Mais au niveau national, désolée, mais non, je ne trouve pas qu’on puisse parler de fin du monde, si dans un pays qui penche tant à droite, quand on nous a promis un président homophobe qui ne pensait qu’à lui-même et ses petits semblables qui ont tout, ou une présidente xénophobe, homophobe, tout ce que vous voulez-ophobe qui fait des promesses de picsou magasine…
Eh ben nan moi je suis contente du résultat des élections.

Pas des 22 % d’aspirants fachistes non (désolée, je suis respectueuse, mais c’est vrai), ça bien sûr que non je ne suis pas contente.
Mais parce que je ne me sens pas seule à être de gauche dans ce pays, la vraie gauche.
Parce qu’il y a, encore, un futur, non pas idéal, mais dans lequel j’ai envie de me projeter.

Et je ne dis pas que ça parce que ça aurait pu être bien pire, non, je suis foncièrement contente, et j’irai voter sans rancœur, avec autant de conviction que j’ai voté en 2012 ou 2007, ou 2002.
J’ai rarement voté pour le candidat de mon cœur au 2e tour, n’est-ce pas tout le temps le cas ?
Pourquoi cette élection échapperait-elle à la règle ?

Est-ce qu’on redit aux gens de gauche, et ici spécialement puisqu’on parle beaucoup des droits lgbt (qui ne font pas tout, j’en conviens) que l’un des choix dit promettre (ça ne reste qu’une promesse on est d’accord) de poursuivre l’avancée vers l’égalité des droits quand l’autre promet tout simplement un pur retour en arrière et la libération de la parole des intolérants de toute sorte ?

Je le dis, j’irais voter avec presque + de conviction qu’en 2012. Parce que je préfère quelques désaccords assumés que des fausses promesses de quelqu’un qui se revendique de gauche. Je ne sais pas si je suis claire. Je serais moins déçue, dans un sens, c’est le pire, la déception.

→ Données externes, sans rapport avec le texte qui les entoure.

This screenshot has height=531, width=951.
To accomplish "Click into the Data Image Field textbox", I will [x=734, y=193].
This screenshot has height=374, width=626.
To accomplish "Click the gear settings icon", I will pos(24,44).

Est ce qu’on redit puisqu’on se cristallise là dessus, que les conditions de travail ne peuvent se transformer miraculeusement dans le monde si global (qu’on peut déplorer, moi la première), mais dont on ne peut pas sortir d’un coup de baguette magique ?
Est-ce qu’on redit que beaucoup de monde critique la loi El Khomri (moi la première peut-être), mais que bien peu de monde ne l’a véritablement lue et comprise (moi la première) et que ce que personne ne dit (à part ma belle sœur qui elle a tout lu et tout compris c’est son travail) que ce n’est pas du tout la loi qui a modifié le plus les conditions de travail, mais les lois Rebsamen et que ça, personne n’en parle ?

Ce que je veux dire c’est que rien n’est parfait, et que chacun fera bien sûr comme il voudra, mais que rien n’est fini.

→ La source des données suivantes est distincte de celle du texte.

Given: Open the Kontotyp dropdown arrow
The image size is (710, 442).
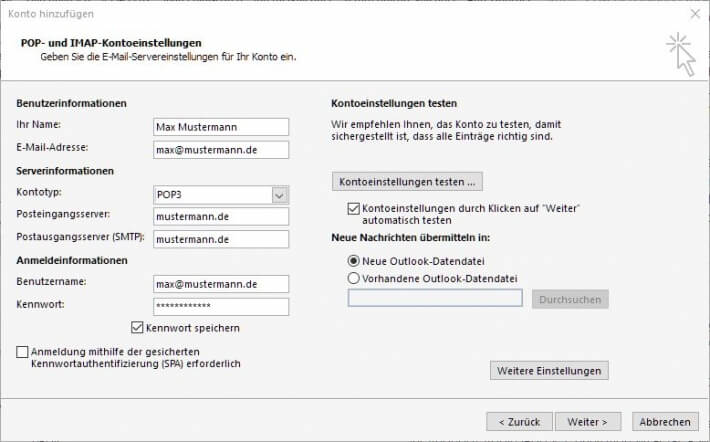Looking at the screenshot, I should tap(279, 195).
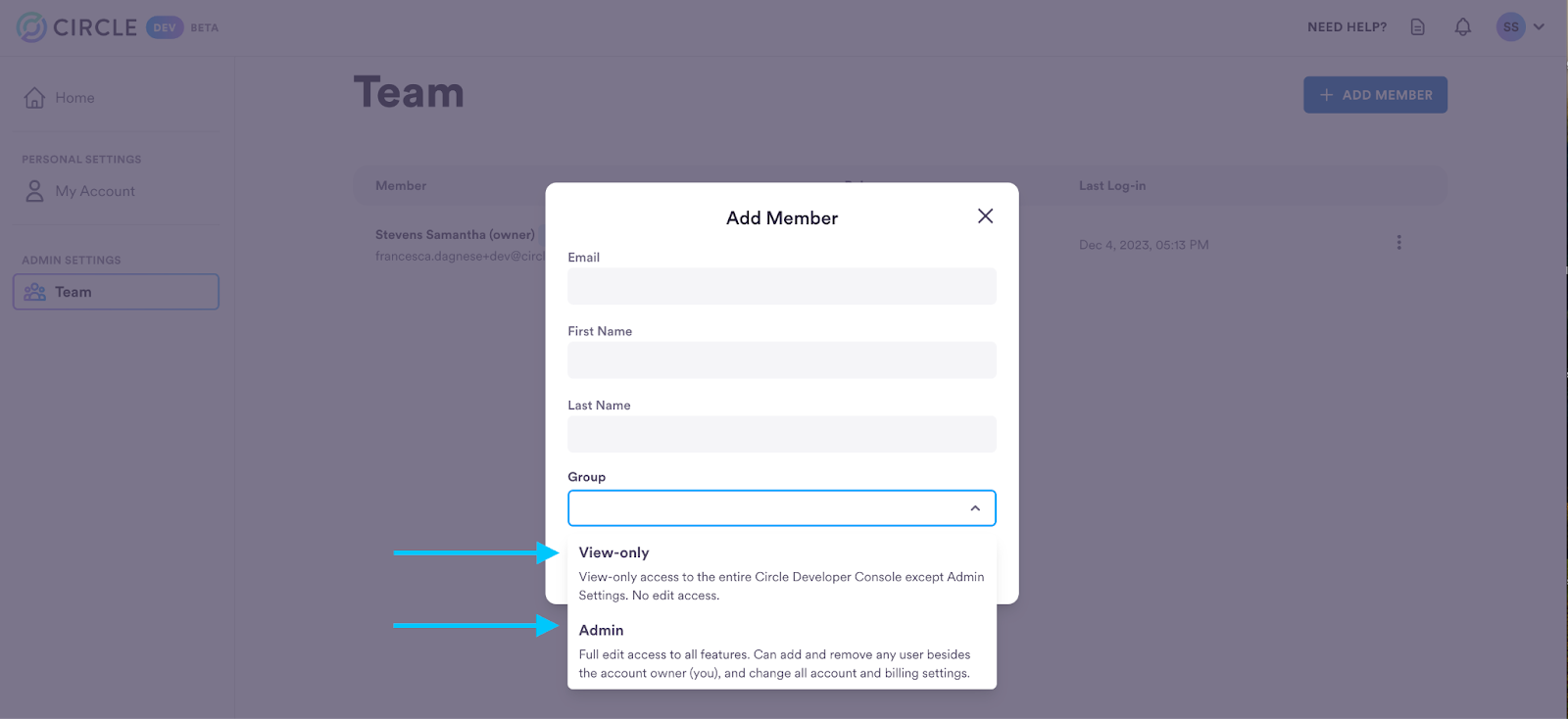Image resolution: width=1568 pixels, height=719 pixels.
Task: Click inside the Group combo box
Action: coord(782,508)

Qu’il sera toujours tant, pour les gens de gauche mécontents de se projeter dans les législatives pour construire une belle force de proposition, et mon petit doigt me dit que ce sera + constructif d’être dans l’opposition sous Macron que sous Lepen.

De toute façon, abandonner n’a jamais été une solution.
Abandonner, dans le monde d’aujourd’hui, c’est laisser les clefs du camion à tonton René qui a trop bu et qui n’y voit plus bien clair.
Alors, votez, ne votez pas, je m’en fiche, c’est personnel le vote. Chacun ses convictions, chacun ses raisons.
Mais réfléchissez.
Le tout c’est d’assumer ses actes, d’aller au bout de sa réflexion et de pouvoir se regarder dans la glace à la fin de la journée.

Non je ne voterai pas pour un président de gauche, mais je le ferai par conviction, oui assurément, et pas par dépit, uniquement pour faire barrage à quelqu’une en me pinçant le nez, non, j’irai comme pour donner mon avis entre deux projets, un pour lequel j’ai des réticences mais aussi des espérances, et un autre pour lequel j’ai juste envie de me pendre avec mes propres tripes ou de m’imôler moi, ma femme et mes enfants avec les derniers restes de la presse àpeuprès libre, avant que quelqu’une décide, comme un illustre aîné de le faire à notre place.